Clinically, cutaneous LE lesions often arise at sun-exposed sites, and phototesting with UV light induces typical lesions in susceptible patients (3, 4, 20). Therefore, we hypothesized that UV irradiation may induce chemokine production, subsequently recruiting leukocytes to sites of injury and initiating an inflammatory process leading to the development of an LE phenotype. Because epidermal keratinocytes are a major target for UV irradiation, we focused on this cell population. Indeed, UVB irradiation resulted in the induction of a distinct set of chemokines in cultured primary keratinocytes. Although UVB irradiation alone did induce chemokine mRNA expression in keratinocytes, the most pronounced effects were observed in cytokine-stimulated cells (Figure 4). UVB irradiation significantly enhanced the expression of the inflammatory chemokines CCL5, CCL20, CCL22, and CXCL8 in epidermal keratinocytes (Figure 4). Notably, this set of chemokines is mainly regulated by primary proinflammatory cytokines such as IL-1 and TNFα, 2 mediators known to be markedly induced after UV-induced injury (7, 26). Furthermore, CCL5 and CXCL8 are among the top 10 most differentially regulated chemokines in cutaneous LE, suggesting a molecular signature of recent UV-induced injury in patients with cutaneous LE.
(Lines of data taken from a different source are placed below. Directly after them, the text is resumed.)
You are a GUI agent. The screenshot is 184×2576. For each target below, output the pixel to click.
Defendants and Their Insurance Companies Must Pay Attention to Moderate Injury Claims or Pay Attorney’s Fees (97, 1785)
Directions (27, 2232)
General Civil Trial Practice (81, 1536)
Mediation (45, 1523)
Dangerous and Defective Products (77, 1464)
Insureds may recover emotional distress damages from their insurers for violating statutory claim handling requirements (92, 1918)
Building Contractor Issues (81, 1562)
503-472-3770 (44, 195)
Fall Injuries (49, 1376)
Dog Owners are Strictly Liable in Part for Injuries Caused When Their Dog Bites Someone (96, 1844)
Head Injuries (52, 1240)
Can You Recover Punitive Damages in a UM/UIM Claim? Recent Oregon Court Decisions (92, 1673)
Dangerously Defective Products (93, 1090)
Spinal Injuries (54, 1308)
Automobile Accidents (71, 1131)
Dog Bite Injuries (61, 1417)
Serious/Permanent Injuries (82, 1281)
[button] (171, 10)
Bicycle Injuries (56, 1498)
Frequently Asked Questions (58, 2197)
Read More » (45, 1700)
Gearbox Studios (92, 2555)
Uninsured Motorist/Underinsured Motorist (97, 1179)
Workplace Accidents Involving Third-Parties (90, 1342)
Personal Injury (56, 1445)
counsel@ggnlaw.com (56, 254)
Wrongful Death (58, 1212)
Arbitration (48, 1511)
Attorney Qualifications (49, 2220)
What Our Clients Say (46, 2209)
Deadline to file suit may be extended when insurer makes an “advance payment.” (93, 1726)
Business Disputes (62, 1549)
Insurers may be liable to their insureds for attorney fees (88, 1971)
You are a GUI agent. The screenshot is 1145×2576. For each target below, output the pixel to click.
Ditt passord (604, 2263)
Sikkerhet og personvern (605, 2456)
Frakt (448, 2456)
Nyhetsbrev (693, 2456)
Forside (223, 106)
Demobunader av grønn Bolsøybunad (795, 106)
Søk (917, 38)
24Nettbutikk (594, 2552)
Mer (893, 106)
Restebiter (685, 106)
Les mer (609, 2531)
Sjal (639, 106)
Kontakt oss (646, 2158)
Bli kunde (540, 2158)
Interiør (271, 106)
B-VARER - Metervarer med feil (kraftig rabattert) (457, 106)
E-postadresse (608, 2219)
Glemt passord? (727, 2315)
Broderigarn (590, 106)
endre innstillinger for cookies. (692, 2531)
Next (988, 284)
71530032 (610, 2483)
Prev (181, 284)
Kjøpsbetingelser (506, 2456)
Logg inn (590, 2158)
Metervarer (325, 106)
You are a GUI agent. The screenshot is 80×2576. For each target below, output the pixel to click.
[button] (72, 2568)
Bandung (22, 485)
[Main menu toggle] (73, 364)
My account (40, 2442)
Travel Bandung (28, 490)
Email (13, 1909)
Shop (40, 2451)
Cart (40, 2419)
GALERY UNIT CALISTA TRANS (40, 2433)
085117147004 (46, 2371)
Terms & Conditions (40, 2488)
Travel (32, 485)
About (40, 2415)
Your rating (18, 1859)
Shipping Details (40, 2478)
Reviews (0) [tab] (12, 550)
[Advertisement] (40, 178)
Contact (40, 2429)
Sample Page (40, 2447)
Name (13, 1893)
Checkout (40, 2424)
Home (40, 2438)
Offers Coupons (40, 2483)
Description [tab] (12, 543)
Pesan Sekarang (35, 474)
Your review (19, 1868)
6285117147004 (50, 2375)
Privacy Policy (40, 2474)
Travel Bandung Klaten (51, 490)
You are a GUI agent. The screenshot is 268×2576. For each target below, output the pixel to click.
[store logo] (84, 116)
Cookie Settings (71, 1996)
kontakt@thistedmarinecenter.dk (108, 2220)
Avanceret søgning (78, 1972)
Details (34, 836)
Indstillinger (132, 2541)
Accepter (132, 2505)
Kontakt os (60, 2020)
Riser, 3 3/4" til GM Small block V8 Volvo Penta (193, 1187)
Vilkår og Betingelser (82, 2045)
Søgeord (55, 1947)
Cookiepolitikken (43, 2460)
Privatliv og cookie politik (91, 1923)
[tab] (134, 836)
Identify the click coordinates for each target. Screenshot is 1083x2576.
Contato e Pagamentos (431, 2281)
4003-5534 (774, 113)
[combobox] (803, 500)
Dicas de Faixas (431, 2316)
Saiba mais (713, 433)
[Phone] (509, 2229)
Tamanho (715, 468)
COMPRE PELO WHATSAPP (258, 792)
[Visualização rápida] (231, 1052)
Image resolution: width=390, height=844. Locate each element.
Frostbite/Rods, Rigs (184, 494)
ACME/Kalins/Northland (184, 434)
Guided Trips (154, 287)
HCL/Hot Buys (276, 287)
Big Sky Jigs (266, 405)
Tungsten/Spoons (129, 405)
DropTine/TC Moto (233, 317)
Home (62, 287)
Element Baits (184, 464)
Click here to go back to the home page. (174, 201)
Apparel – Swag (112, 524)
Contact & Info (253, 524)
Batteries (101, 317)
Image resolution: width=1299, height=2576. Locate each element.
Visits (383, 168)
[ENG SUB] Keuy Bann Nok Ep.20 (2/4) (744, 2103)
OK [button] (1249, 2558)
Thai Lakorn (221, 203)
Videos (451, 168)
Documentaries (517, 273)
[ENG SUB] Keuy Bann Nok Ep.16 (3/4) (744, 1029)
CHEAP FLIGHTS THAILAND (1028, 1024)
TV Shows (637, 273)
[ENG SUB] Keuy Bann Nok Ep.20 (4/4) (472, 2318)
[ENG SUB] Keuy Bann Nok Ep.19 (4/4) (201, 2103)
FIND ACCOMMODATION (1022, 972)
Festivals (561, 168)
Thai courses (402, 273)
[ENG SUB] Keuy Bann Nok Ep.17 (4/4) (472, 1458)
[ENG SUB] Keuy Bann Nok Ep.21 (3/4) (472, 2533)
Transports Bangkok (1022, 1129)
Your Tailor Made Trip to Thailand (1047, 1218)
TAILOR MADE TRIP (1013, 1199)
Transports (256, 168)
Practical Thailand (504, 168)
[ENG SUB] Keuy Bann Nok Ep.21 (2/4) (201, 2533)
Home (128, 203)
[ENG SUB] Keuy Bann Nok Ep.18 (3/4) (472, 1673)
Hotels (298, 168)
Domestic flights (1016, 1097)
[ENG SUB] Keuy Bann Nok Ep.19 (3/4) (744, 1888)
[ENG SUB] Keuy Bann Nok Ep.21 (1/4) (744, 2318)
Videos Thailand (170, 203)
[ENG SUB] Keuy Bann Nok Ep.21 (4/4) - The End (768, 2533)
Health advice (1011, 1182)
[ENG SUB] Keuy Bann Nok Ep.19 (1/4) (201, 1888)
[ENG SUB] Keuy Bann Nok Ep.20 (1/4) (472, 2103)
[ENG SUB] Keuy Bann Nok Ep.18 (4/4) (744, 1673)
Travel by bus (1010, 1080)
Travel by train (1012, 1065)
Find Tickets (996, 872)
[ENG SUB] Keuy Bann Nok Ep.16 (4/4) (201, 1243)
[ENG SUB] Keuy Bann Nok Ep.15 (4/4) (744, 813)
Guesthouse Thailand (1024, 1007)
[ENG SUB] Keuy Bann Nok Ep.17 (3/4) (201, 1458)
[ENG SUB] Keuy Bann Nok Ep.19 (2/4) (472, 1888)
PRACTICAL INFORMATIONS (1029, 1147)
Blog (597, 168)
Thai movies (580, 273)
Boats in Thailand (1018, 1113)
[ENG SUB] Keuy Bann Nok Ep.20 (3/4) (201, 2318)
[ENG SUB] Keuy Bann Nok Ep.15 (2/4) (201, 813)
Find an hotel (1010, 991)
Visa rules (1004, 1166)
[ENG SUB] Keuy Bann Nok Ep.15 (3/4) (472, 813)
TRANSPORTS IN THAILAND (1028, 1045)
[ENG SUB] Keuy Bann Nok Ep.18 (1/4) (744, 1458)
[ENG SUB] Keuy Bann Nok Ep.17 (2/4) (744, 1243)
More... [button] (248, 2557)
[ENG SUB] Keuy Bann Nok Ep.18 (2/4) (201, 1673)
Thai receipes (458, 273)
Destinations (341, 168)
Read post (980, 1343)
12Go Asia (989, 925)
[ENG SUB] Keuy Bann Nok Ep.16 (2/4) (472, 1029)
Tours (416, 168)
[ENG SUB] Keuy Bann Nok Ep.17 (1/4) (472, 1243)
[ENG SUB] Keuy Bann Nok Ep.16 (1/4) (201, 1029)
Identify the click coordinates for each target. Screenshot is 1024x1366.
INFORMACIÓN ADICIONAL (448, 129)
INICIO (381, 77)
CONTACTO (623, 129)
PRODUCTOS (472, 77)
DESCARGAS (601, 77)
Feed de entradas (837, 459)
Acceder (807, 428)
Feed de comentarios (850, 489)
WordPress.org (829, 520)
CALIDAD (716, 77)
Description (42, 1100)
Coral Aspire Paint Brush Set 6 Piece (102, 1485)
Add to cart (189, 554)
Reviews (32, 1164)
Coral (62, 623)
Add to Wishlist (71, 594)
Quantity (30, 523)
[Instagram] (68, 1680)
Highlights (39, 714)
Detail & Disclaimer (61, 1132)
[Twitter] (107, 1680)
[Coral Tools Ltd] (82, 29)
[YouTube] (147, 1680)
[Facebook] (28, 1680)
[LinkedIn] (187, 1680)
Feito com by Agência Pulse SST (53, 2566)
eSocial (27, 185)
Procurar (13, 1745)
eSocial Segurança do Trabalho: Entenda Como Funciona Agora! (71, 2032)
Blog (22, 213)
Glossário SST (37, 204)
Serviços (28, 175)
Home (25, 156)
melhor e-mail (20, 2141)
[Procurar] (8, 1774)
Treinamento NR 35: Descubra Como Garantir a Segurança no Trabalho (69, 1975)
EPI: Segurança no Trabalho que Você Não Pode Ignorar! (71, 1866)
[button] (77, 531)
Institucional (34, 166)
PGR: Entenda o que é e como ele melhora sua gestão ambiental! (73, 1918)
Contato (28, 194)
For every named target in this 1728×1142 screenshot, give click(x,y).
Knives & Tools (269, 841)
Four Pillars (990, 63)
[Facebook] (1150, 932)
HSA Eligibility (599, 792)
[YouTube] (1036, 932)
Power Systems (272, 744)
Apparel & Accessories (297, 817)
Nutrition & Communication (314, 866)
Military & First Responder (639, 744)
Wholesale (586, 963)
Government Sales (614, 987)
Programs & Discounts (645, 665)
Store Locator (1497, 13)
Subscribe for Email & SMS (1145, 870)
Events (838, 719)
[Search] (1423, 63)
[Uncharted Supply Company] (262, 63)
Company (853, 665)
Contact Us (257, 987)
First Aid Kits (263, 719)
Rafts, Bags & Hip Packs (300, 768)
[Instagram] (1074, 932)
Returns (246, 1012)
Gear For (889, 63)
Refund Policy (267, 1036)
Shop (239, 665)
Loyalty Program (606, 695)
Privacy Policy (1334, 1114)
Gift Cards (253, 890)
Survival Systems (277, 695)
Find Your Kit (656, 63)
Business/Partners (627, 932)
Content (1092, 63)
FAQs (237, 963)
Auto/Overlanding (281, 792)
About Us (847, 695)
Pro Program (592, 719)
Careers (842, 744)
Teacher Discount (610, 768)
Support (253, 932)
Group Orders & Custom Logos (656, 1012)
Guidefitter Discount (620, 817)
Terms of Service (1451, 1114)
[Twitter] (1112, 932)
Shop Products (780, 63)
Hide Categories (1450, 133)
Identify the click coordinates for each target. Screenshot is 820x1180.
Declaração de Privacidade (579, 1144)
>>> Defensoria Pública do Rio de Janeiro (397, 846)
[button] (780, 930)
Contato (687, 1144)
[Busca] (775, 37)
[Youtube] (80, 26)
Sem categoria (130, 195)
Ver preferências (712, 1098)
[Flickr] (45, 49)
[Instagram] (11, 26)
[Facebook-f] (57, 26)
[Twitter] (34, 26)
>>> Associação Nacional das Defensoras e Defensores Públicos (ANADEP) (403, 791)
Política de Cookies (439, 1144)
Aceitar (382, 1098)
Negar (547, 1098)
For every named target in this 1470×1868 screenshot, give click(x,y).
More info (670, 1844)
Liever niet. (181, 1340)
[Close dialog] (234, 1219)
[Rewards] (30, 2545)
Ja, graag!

Patients with SLE have elevated serum levels of IFNα. Accumulating evidence suggests that natural IFNα-producing cells/PDCs are the major source of IFNα in patients with LE (11, 12, 14). Recent findings place IFNα at the center of immunologic abnormalities observed in SLE and suggest that IFNα and IFNα-producing cells are novel targets for therapeutic intervention. However, the number of PDCs in the peripheral blood of patients with SLE is decreased, pointing to the question of where this population of natural IFNα-producing cells accumulates in patients with LE. Here, we confirm previous observations by other groups of investigators (12, 27) and demonstrate the presence and accumulation of PDCs at sites of autoimmune skin inflammation. Although no BDCA-2–positive PDCs were detected in normal skin (results not shown), cutaneous lesions of patients with LE demonstrated a marked increase in the number of PDCs (Figures 5C and D). BDCA-2–positive cells accumulated in perivascular pockets and were evenly distributed in other compartments of the dermis (Figures 5C and D). However, we detected no PDCs within the epidermis of nonlesional or lesional skin from patients with LE (Figures 5E and F).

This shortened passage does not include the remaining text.